Kaituo Feng, Kaixiong Gong, Bohao Li, Zonghao Guo, Yibing Wang, Tianshuo Peng, Benyou Wang, Xiangyu Yue
Chinese University of Hong Kong MMLab, Tsinghua University
arXiv.org (2025)
MM RL Reasoning Benchmark

📝 Paper Summary

Video Reasoning Multimodal Reinforcement Learning
Video-R1 adapts the DeepSeek-R1 reinforcement learning paradigm to video MLLMs by introducing a contrastive temporal reward that forces models to rely on frame order rather than static shortcuts.
Core Problem
Standard RL methods like GRPO lack explicit signals for temporal reasoning, causing models to exploit 'shortcuts' by answering based on single frames rather than understanding event progression.
Why it matters:
  • Models often guess answers from static visual cues (e.g., seeing a stove and guessing 'cooking') without processing the actual sequence of events, failing at causal reasoning
  • Existing video datasets focus on recognition rather than complex reasoning, limiting the effectiveness of reinforcement learning for dynamic tasks
  • Directly applying text-based RL (like DeepSeek-R1) to video fails to incentivize the specific capability of temporal modeling
Concrete Example: When asked 'What happens after the man opens the fridge?', a standard model might identify 'cooking' from a later frame and answer correctly even if the frames are shuffled.

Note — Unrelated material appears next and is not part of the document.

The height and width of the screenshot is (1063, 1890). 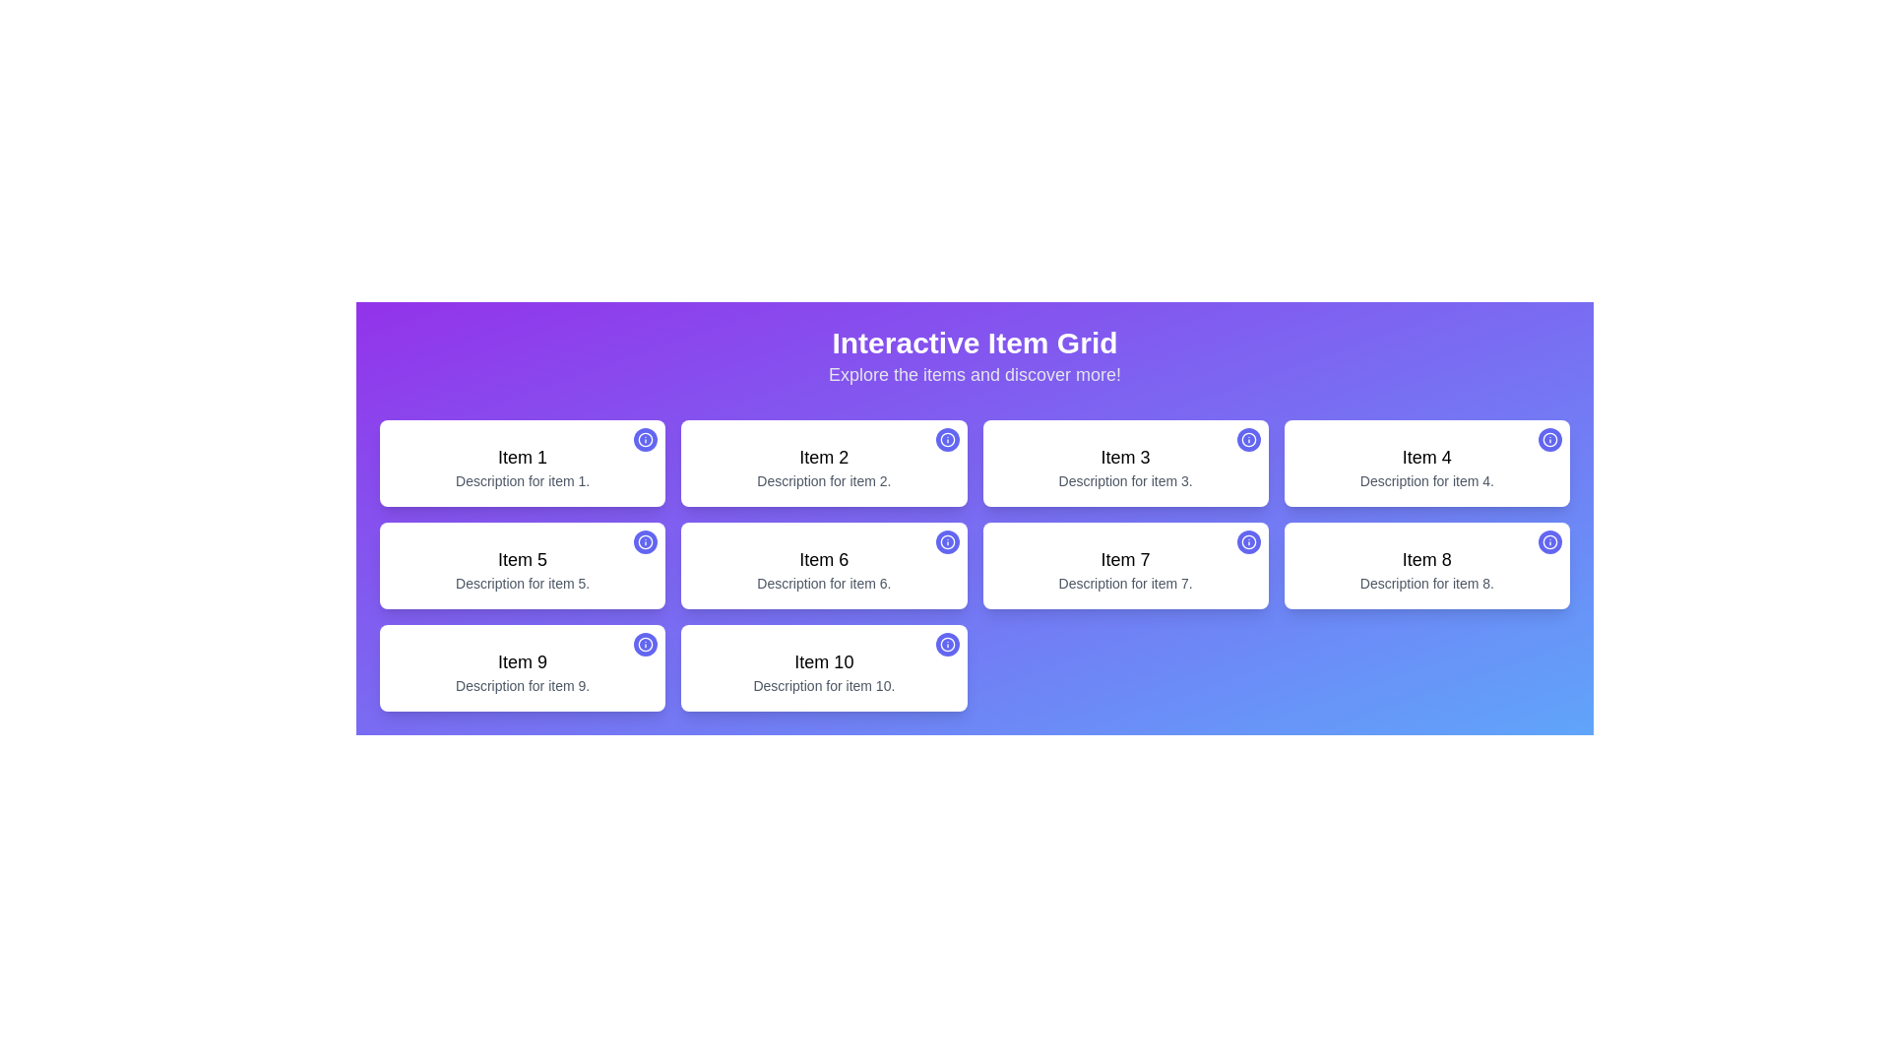 I want to click on the styling of the blue circular SVG element with a stroke width of 2px and a radius of 10 units, located at the top-right corner of the 'Item 1' card, so click(x=646, y=439).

T-GRPO detects this shortcut by comparing performance on ordered vs. shuffled frames, rewarding the model only if it fails on the shuffled version but succeeds on the ordered one.
Key Novelty
Temporal Group Relative Policy Optimization (T-GRPO)
  • Modifies the GRPO algorithm to include a contrastive temporal reward: the model generates answers for both ordered and shuffled video frames
  • Assigns positive rewards only when the model's accuracy on ordered frames strictly exceeds its accuracy on shuffled frames, penalizing reliance on static frame content
  • Combines image-based reasoning data (for general logic) with video data (for temporal logic) to overcome the scarcity of high-quality video reasoning benchmarks
Architecture
Architecture Figure Figure 3
The T-GRPO (Temporal Group Relative Policy Optimization) training process.
Evaluation Highlights
  • Video-R1-7B achieves 37.1% accuracy on the VSI-Bench (Video Spatial Intelligence) benchmark, explicitly stated to outperform the proprietary GPT-4o model
  • Demonstrates significant improvements across general video benchmarks including VideoMMMU, MVBench, and TempCompass (qualitative claim, exact deltas not in text)
Breakthrough Assessment
8/10
First systematic application of the R1 reasoning paradigm to video. Addresses the critical 'temporal shortcut' flaw in video MLLMs with a clever contrastive RL mechanism (T-GRPO).